Włochy: prezydent apeluje o odpowiedzialność
Prezydent Włoch Giorgio Napolitano zaapelował w sobotę do partii politycznych o umiar, odpowiedzialność i ochronę wizerunku kraju na arenie międzynarodowej. Apel wystosował w reakcji na pat polityczny, do którego doszło po wyborach parlamentarnych.
"Zapewniając o szacunku dla każdej swobodnej debaty i zastrzegając sobie prawo do samodzielnej oceny podczas przewidzianych formalnych konsultacji z siłami politycznymi, reprezentowanymi w parlamencie, pozwalam sobie zalecić wszystkim podmiotom politycznym umiar, realizm, poczucie odpowiedzialności w tych dniach poświęconych na refleksję" - napisał Napolitano w rozpowszechnionym przez Pałac Prezydencki oświadczeniu.

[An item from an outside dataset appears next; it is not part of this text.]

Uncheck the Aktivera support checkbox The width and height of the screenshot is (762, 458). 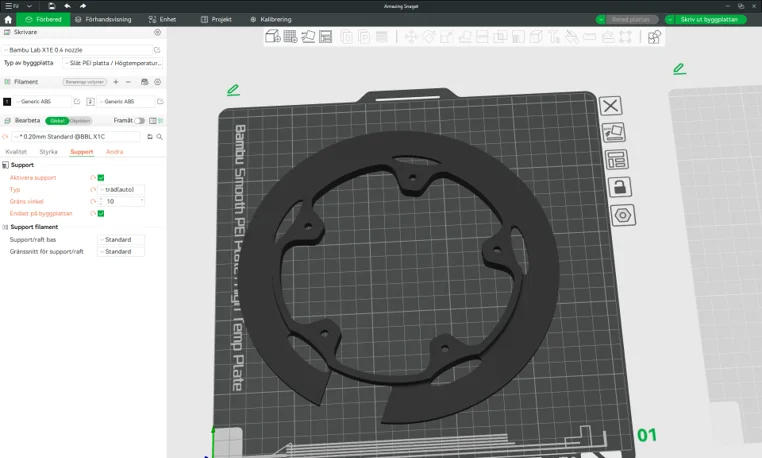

“Mamy wszyscy obowiązek stać na straży interesów i międzynarodowego wizerunku kraju, unikając przedwczesnych, stronniczych opinii" - oświadczył prezydent Włoch.
Zakończone w poniedziałek wybory zakończyły się zwycięstwem centrolewicy tylko w Izbie Deputowanych i remisem w Senacie, gdzie ma ona niemal tyle samo głosów, co centroprawica Silvio Berlusconiego. Taki rozkład sił grozi paraliżem prac wyższej izby parlamentu oraz kłopotami z powołaniem rządu. Ryzyko to jest tym większe, że populistyczny Ruch Pięciu Gwiazd komika Beppe Grillo, który zajął trzecie miejsce w wyborach, deklaruje, że nie udzieli wotum zaufania żadnej sile ani ewentualnej koalicji centrolewicy i centroprawicy.
Nie wiadomo wciąż, czy przywódca zwycięskiej centrolewicowej Partii Demokratycznej i jej kandydat na premiera Pier Luigi Bersani podejmie się misji utworzenia rządu po konsultacjach prezydenta ze wszystkimi partiami. Bersani próbuje zawrzeć wstępną zgodę z Ruchem Pięciu Gwiazd, ale Grillo odrzuca wszelkie oferty, obrażając przy tym 61-letniego lidera Partii Demokratycznej. Nazwał go między innymi "żywym trupem".
W pięć dni po wyborach komentatorzy wskazują, że Włochy znalazły się w głębokim kryzysie politycznym, z którego - ich zdaniem - nie ma wyjścia.